À Bangui, une affaire de présumé projet de coup d’État secoue les cercles du pouvoir et alimente les spéculations politiques. Selon des informations relayées par plusieurs sources concordantes, le parquet de la capitale centrafricaine s’est saisi d’un dossier portant sur des accusations de complot contre le président Faustin-Archange Touadéra.
L’enquête, dont les contours restent encore flous, citerait notamment deux personnalités influentes de l’entourage présidentiel. Parmi elles figure Sani Yalo, ministre d’État et conseiller spécial du chef de l’État, considéré depuis plusieurs années comme l’un des hommes les plus influents du régime.
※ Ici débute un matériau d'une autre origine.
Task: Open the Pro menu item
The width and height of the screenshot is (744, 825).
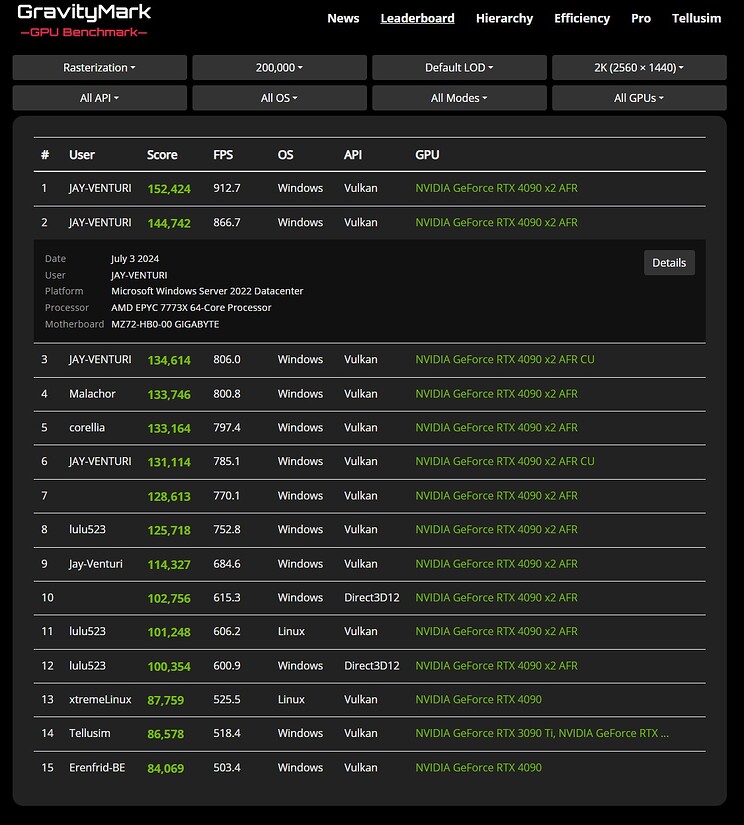Action: click(x=641, y=18)
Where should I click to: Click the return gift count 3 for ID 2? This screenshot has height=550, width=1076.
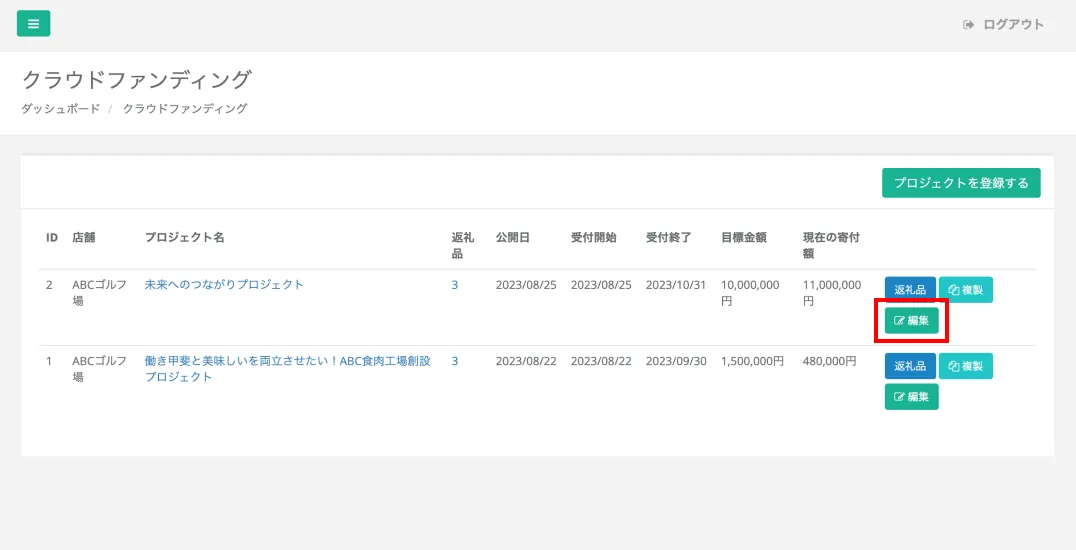coord(454,285)
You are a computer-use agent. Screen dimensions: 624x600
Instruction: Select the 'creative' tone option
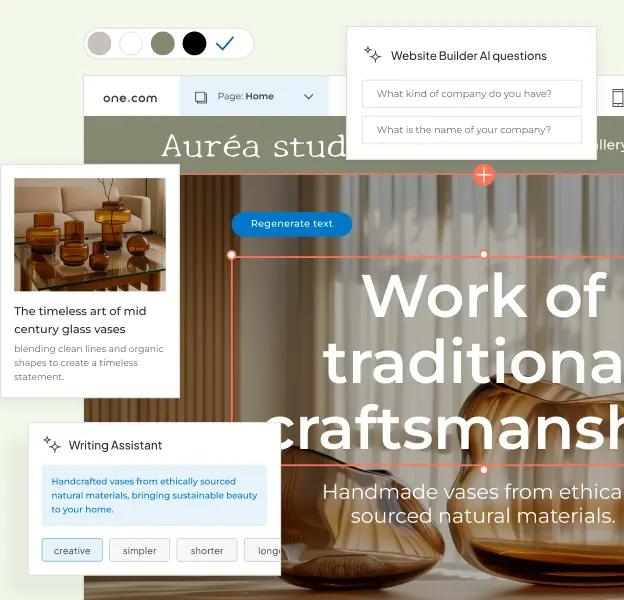tap(72, 550)
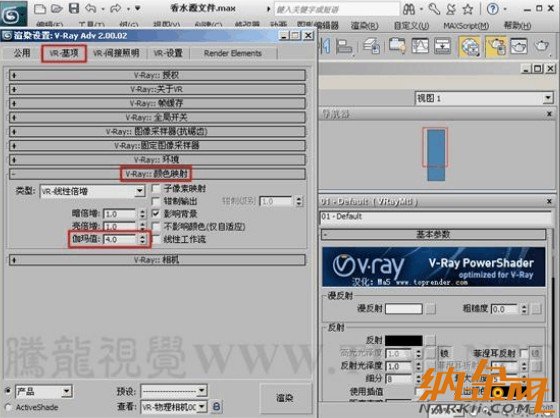Viewport: 560px width, 418px height.
Task: Click the 渲染 render button
Action: pos(285,398)
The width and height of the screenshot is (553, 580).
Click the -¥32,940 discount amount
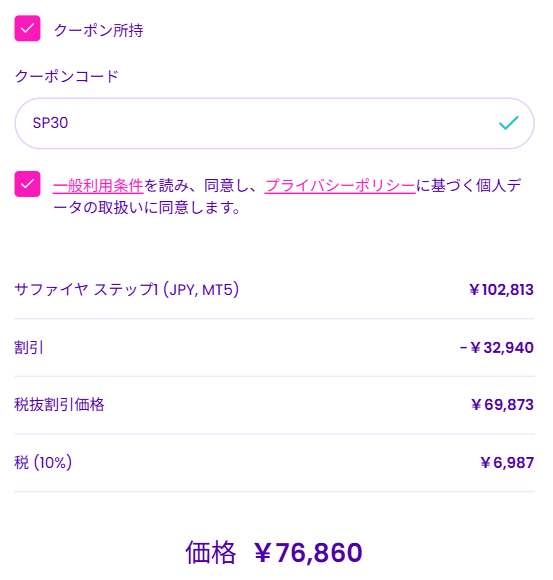[497, 347]
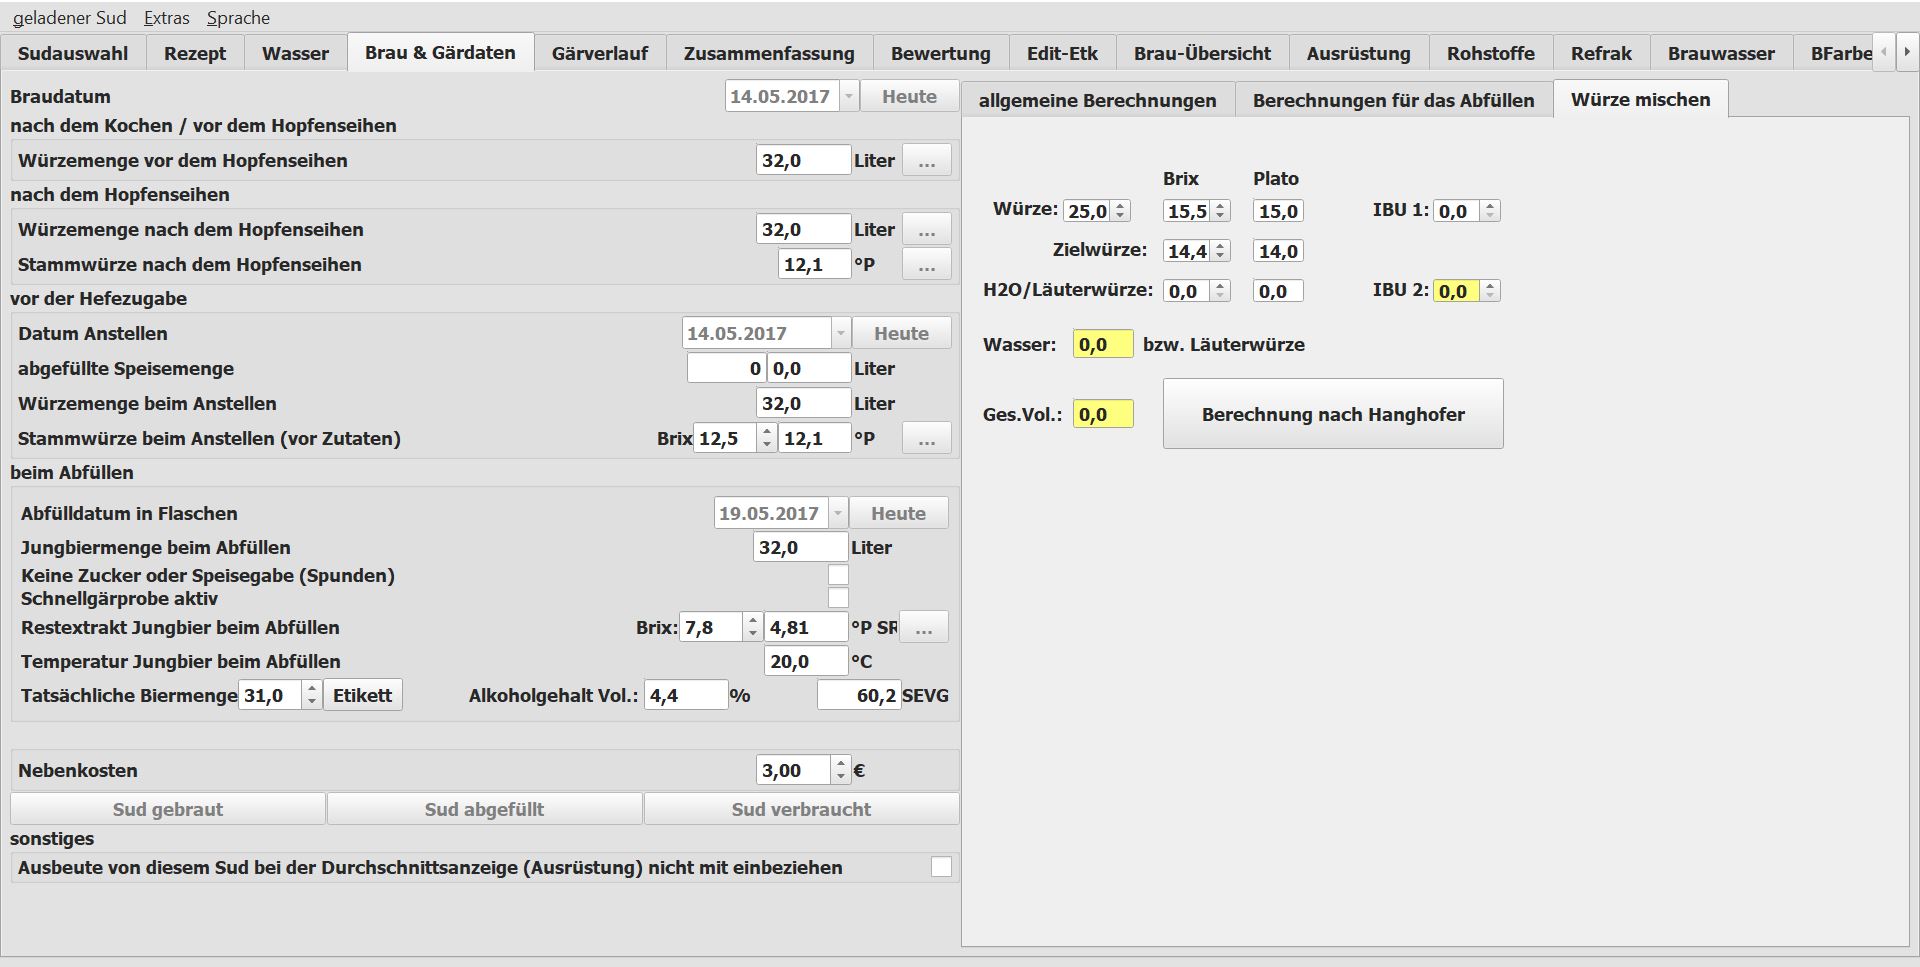Viewport: 1920px width, 967px height.
Task: Click ellipsis button beside Würzemenge nach dem Hopfenseihen
Action: [926, 230]
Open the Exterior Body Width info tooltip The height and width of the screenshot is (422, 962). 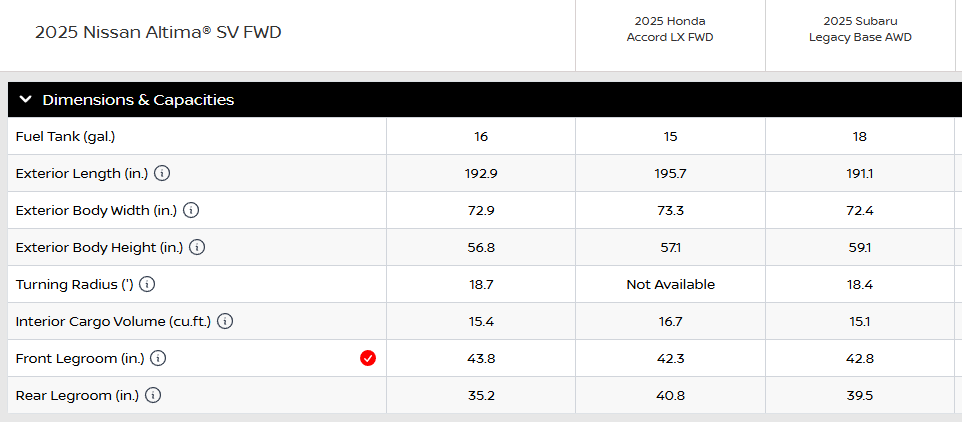tap(191, 210)
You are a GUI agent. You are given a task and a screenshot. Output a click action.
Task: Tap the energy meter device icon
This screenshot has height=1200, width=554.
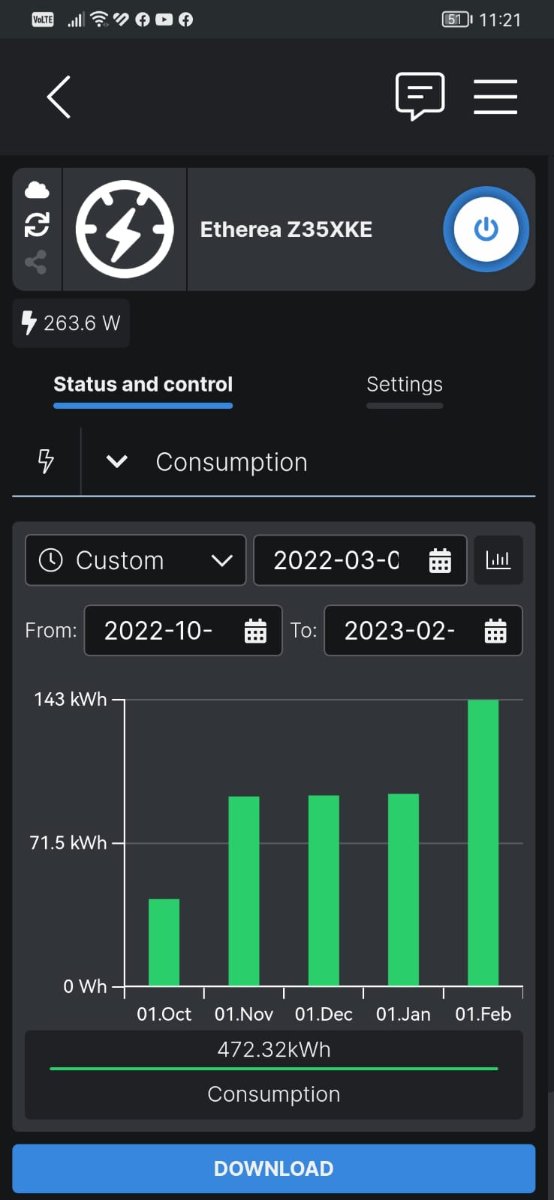coord(125,229)
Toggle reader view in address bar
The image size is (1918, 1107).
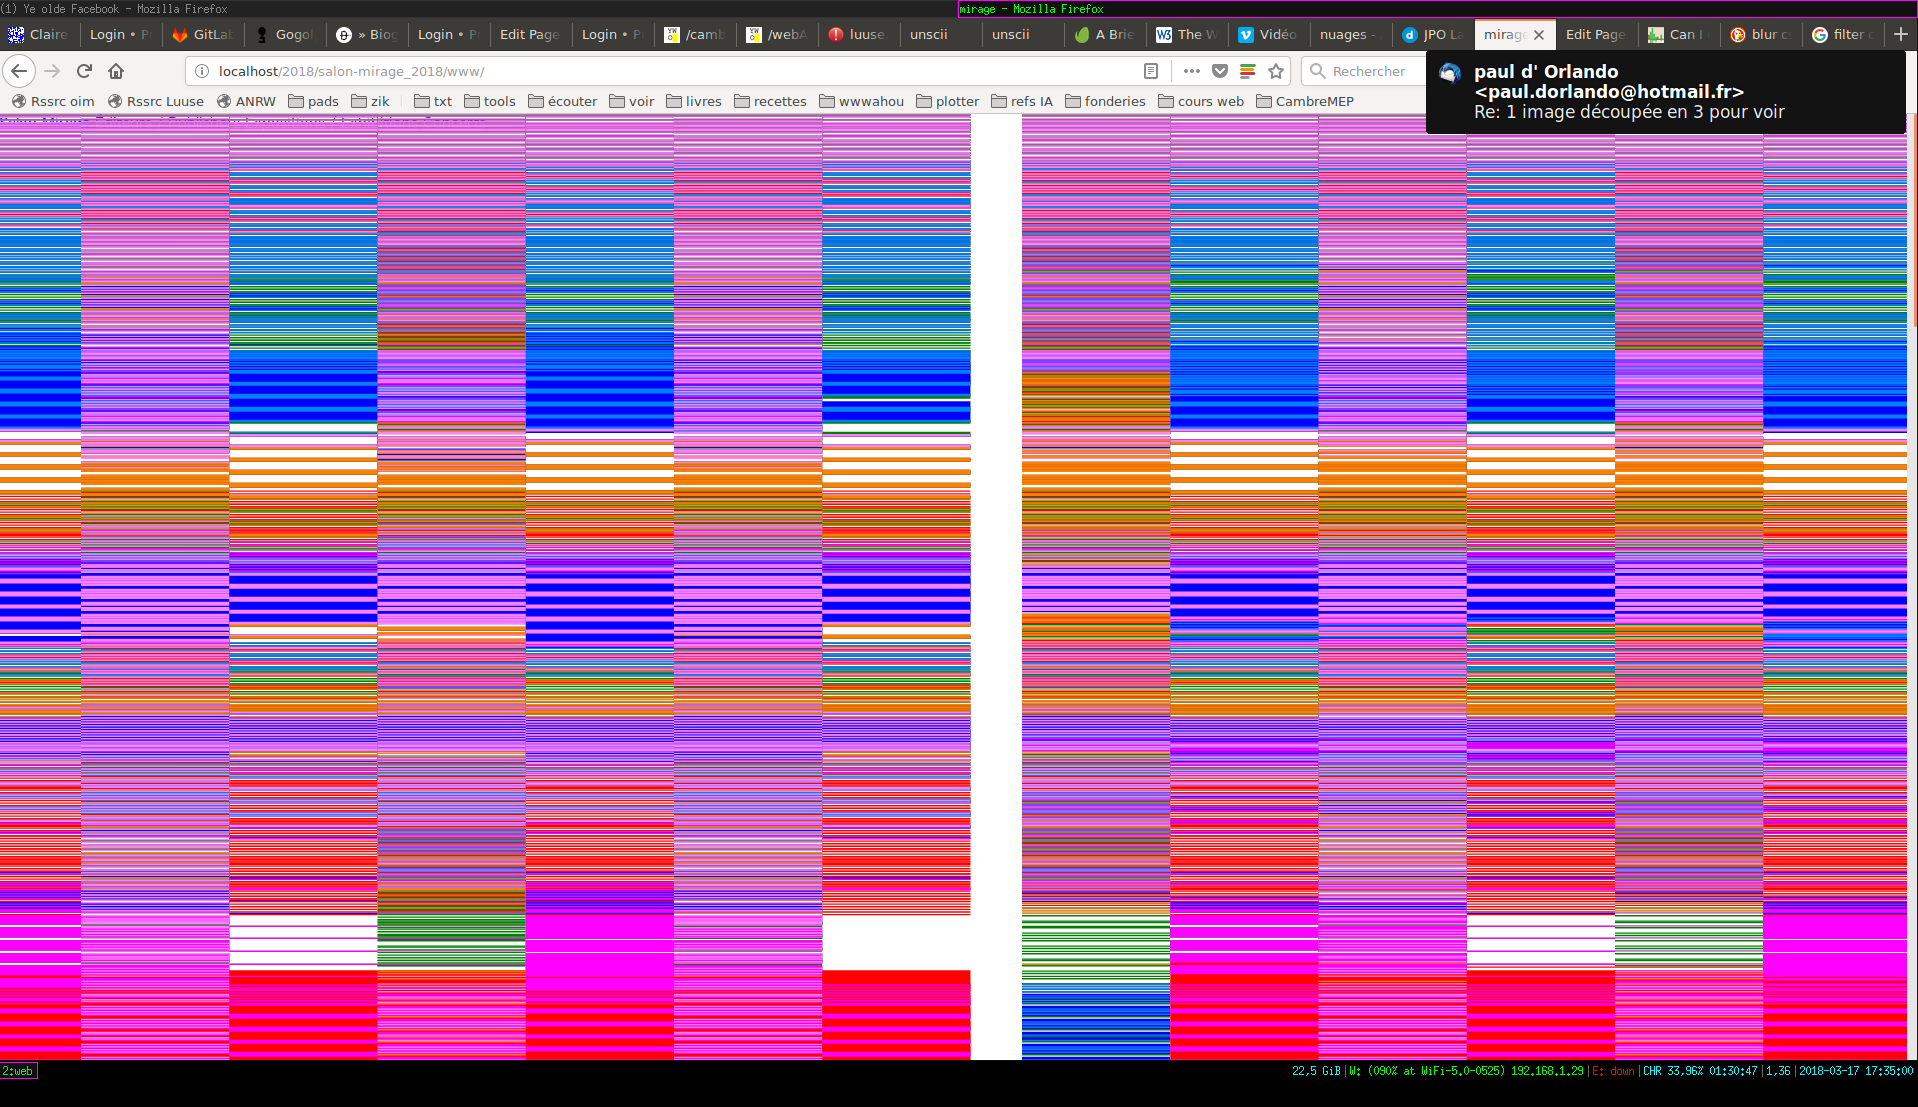coord(1151,71)
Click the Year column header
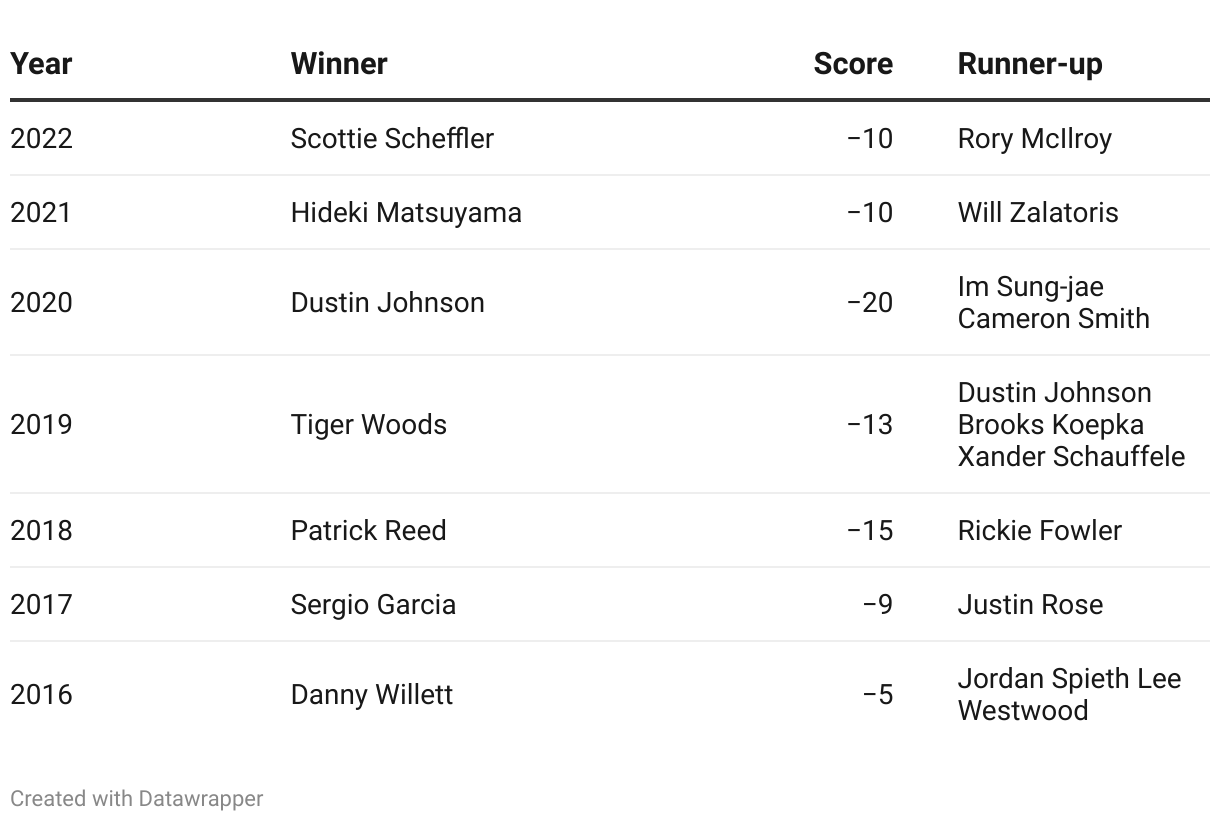 pyautogui.click(x=41, y=64)
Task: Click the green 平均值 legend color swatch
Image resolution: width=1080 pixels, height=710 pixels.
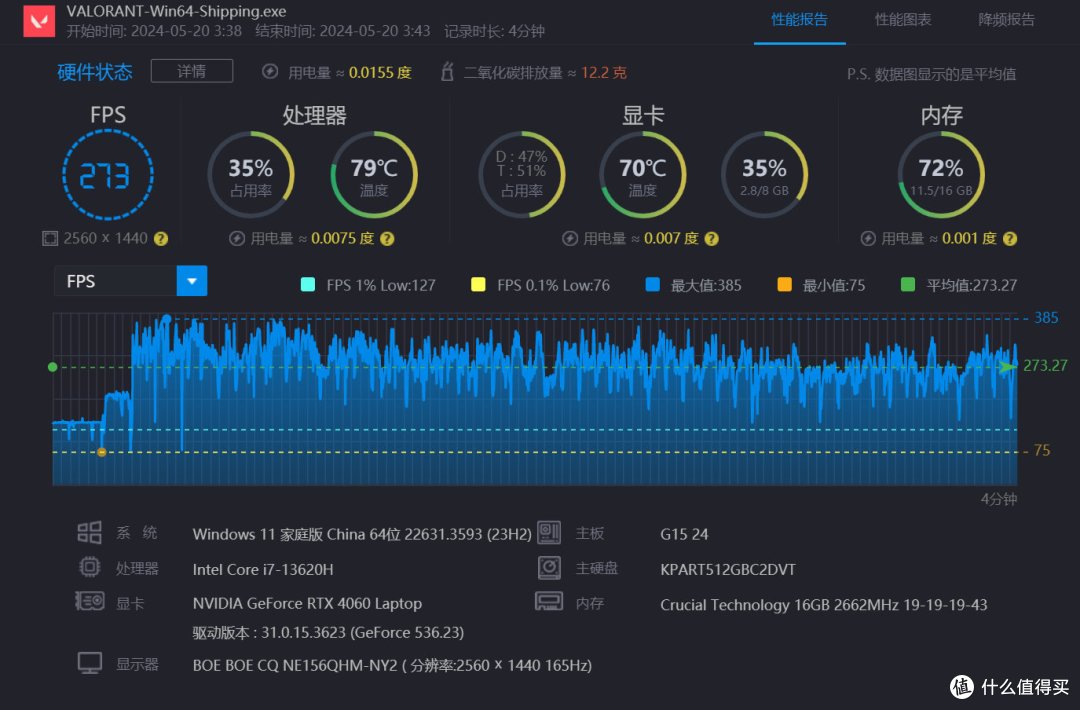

Pour l’heure, les autorités judiciaires n’ont pas rendu publics les éléments matériels susceptibles d’étayer les accusations. Cette prudence n’empêche toutefois pas l’affaire de provoquer une onde de choc au sein de la classe politique centrafricaine, où les rivalités et les luttes d’influence sont régulièrement évoquées.
Alors que les investigations se poursuivent, plusieurs observateurs appellent à faire toute la lumière sur ce dossier sensible afin d’éviter que les accusations ne soient instrumentalisées dans le cadre des rapports de force internes au pouvoir.
Cette affaire surgit dans une atmosphère politique marquée par de fortes tensions autour de la gouvernance et de la consolidation du pouvoir du président Faustin-Archange Touadéra, à la tête du pays depuis 2016.